Jak słusznie zauważył Wojciech Cejrowski – nic o Petru nie wiemy. Przyszedł znikąd, bez życiorysu, bez rodziców, bez dziadka w AK czy wehrmachcie, bez dorobku, bez przekonań, bez sensu.
Przyszedł z polszczyzną wyjętą z amerykańskich podręczników dla księgowych i na dodatek kiepsko przetłumaczoną.
Stoi na murze albo ścianie, który pewnie kazał zbudować, zanim go zburzył. Paranoiczne! W ogóle zaczyna od burzenia, a takich nie lubię. Nie wiemy czy cokolwiek umie zbudować, ale wiemy, że chce burzyć. Co może oznaczać –niszczyć, zabierać, grabić, pozbawiać, anulować, etc.

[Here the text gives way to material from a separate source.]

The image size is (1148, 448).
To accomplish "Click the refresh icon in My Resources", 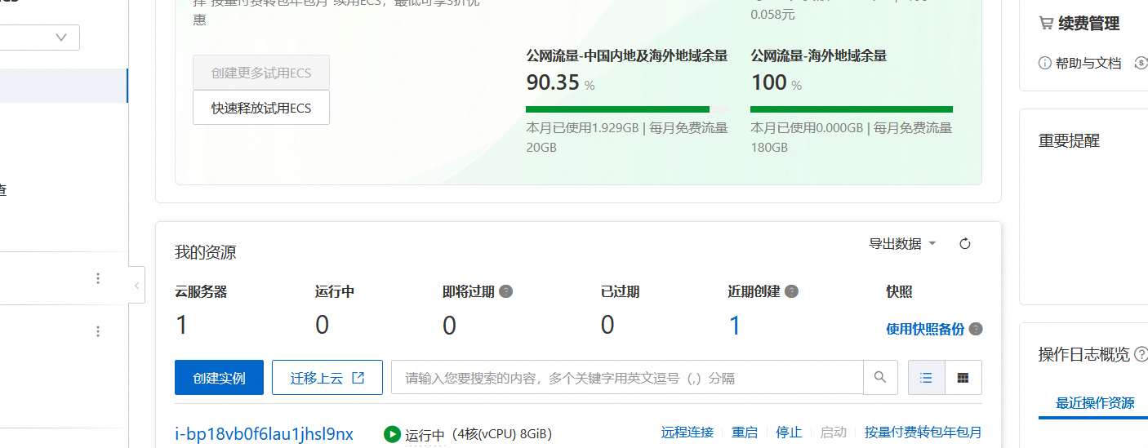I will point(965,244).
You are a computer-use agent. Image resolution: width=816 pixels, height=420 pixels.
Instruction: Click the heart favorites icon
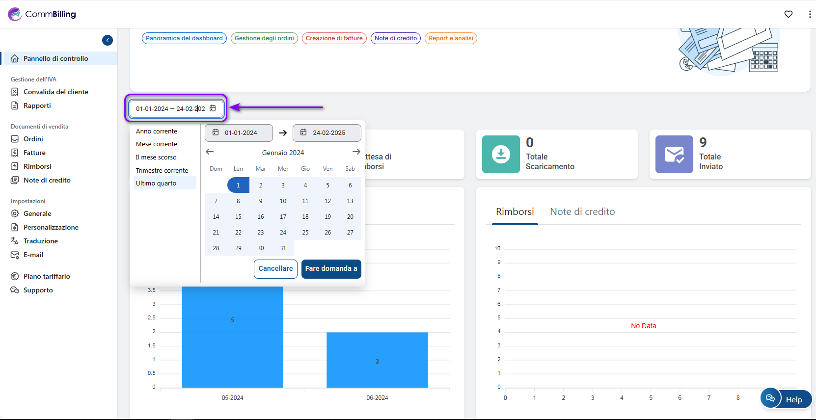click(789, 14)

W tle ma ustawione doń plecami dzieciaki. Samo ujęcie może budzić wątpliwości. Dojrzały facet w pozie kowboja z enerdowskich westernów na tle dzieciarni. Nikt tego nie zauważy, bo Petru nie ma święceń…? Dzieci wyposażył w ciężkie młoty, a trzeba im dać do ręki zeszyty i ołówki, a jeszcze lepiej kredki. Jeśli dzieci mają zaczynać edukację „nowoczesną” od rozwalania to drżę o naszą materialną substancję.
Mam wrażenie, że to kandydat do dziecięcego parlamentu. Może nawet ma pryszcze?
Symbolika nachalna i prostacka. Zero finezji. W nagrodę zimny pampers na głowę i do kąta!